# The "Corporate" type: 101- 2 guys and a truck



## Macomb-Lawn (Jan 20, 2006)

So.. I keep getting asked about how size and management comes into play with our business, so I thought I'd share. I hope nobody takes offense to anything I'm going to say. It's just things I've learned the "hard way" over time and what has helped us grow into large commercial management and such.

MISTAKES:

1. Professionalism- When soliciting business, regardless of it being residential or commerical, it's important to have a professional "look" about your company. First off, you see a ton of "lawncare" or "landscaping" trucks on the road. A lot of them are 2 guys in a old truck with old equipment, and a magnetic sign on the side.
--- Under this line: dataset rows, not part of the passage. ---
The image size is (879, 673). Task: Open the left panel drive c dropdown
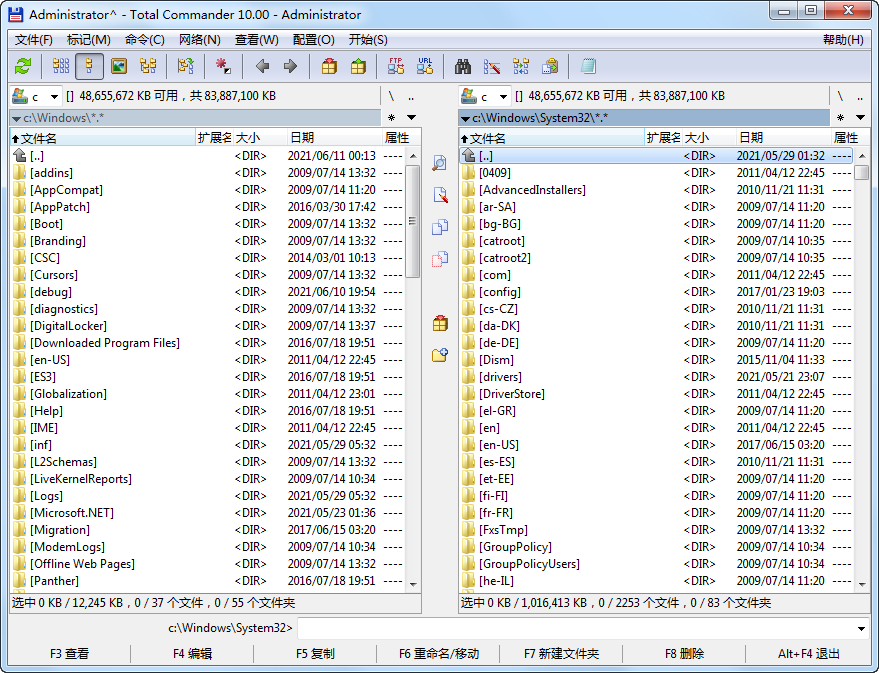coord(35,97)
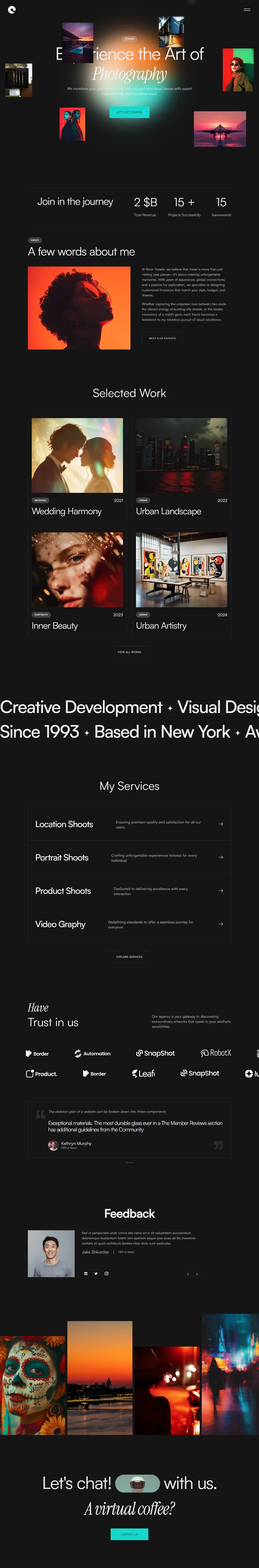Viewport: 259px width, 1568px height.
Task: Click the site logo in the header
Action: 12,9
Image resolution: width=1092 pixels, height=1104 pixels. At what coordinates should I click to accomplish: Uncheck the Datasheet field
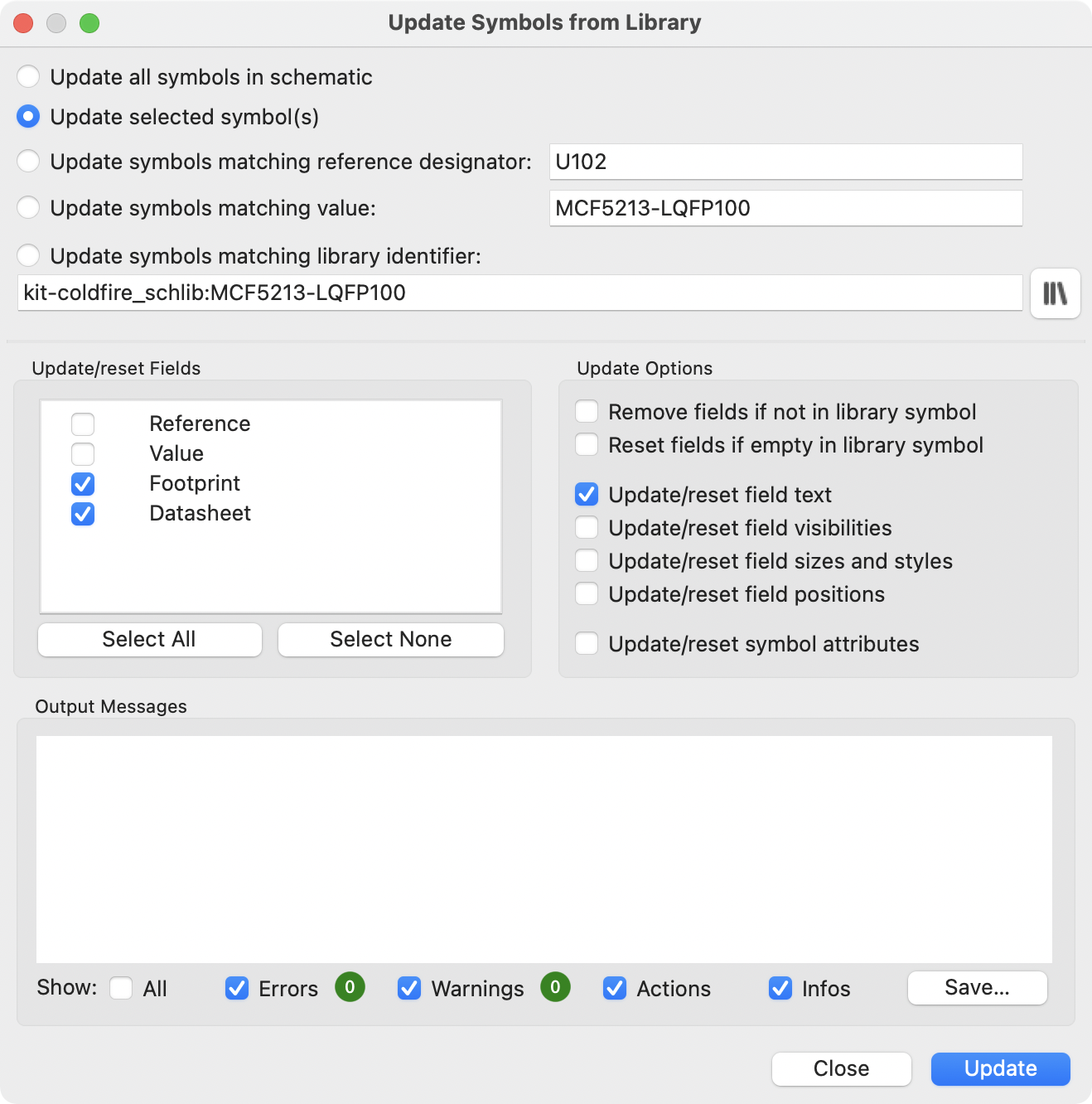point(82,513)
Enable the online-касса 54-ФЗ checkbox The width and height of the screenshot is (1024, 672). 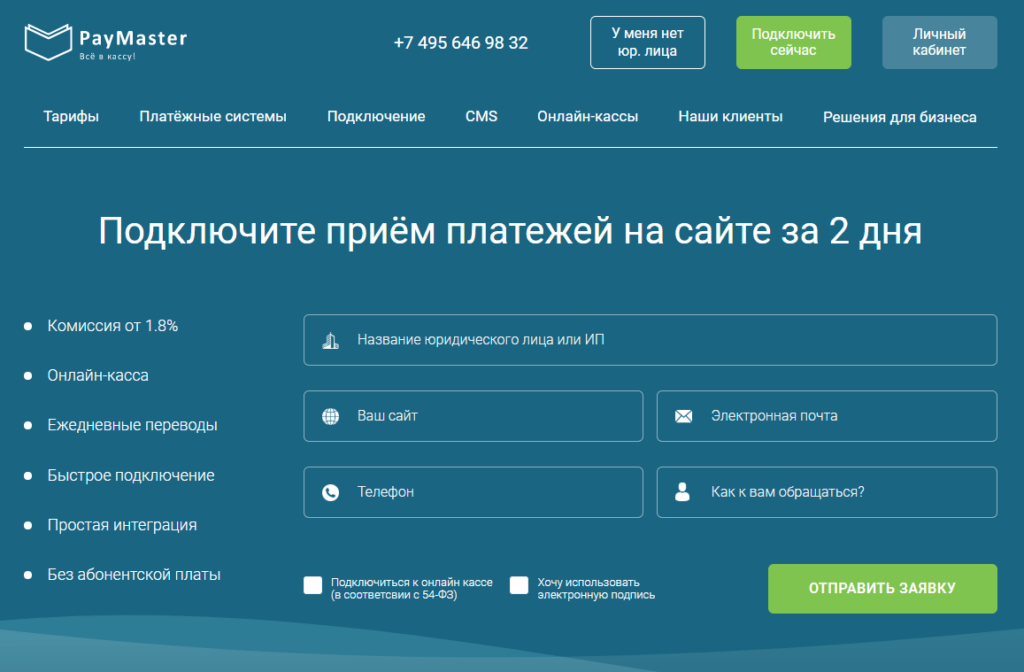tap(313, 586)
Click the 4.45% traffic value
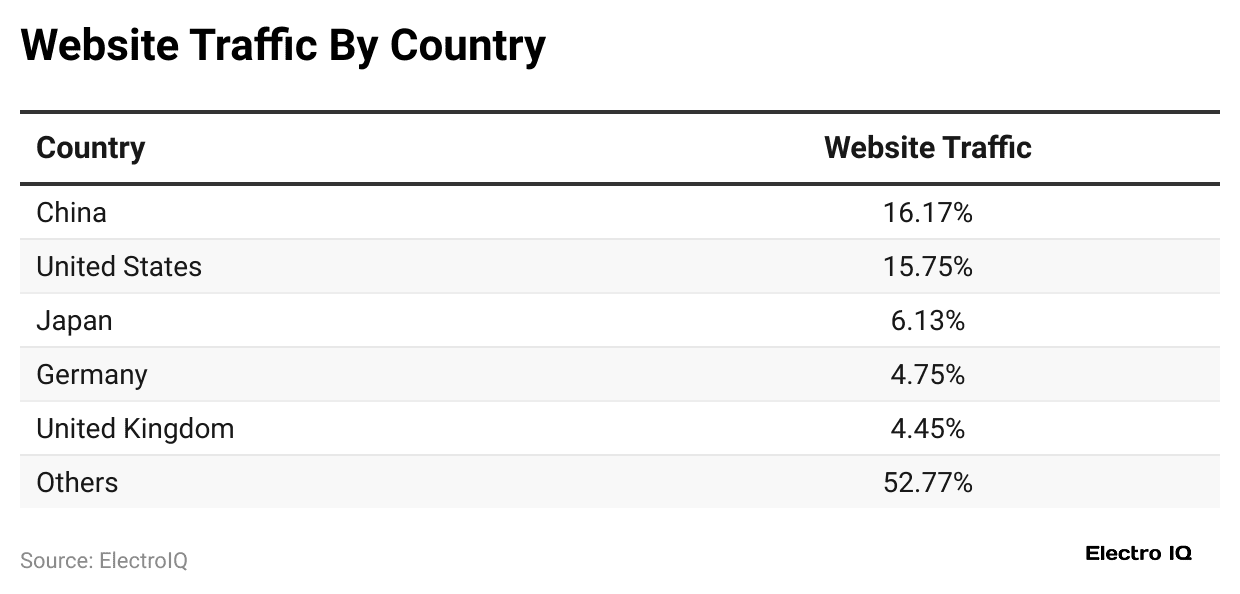Image resolution: width=1240 pixels, height=594 pixels. 927,428
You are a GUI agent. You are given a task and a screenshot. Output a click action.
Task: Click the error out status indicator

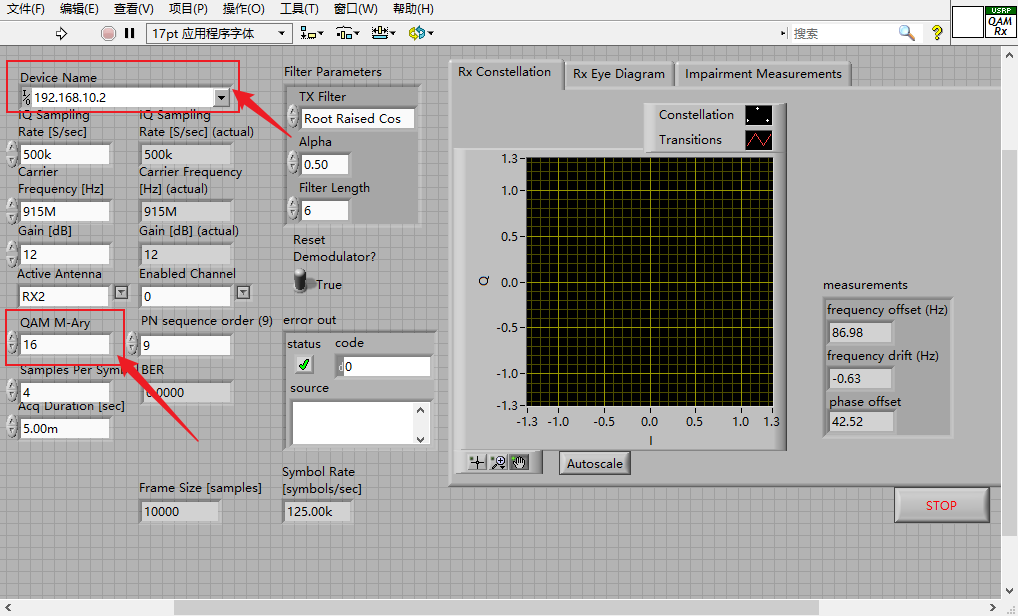tap(303, 365)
THAT is a HUGE mistake, especially when soliciting to large coporations or professional corporations like banks, corporate owned franchises, etc. These companies demand professionalism, and to them 2 guys in a pick up with a magnetic sign isn't it. Keep in mind, that your customer, especially large corporations has been in business alot longer than you have. And chances are, they have already dealt with "2 guys in a truck" in the past, and got burned. It could be the last guy who is screwing your opertunities up because of what he did. They might have done a bad job, didn't show up, caused damages, or just weren't professional enough to keep around. Keep in mind, larger corporations DO MIND looking out their window and seeing some hippie wearing a tank top and jeans cutting the grass, especially while the CEO is in his office having a meeting and wearing Armani. As petty as it sounds, if you don't have a professional look about your staff and company, chances are large corporations won't even entertain your bids.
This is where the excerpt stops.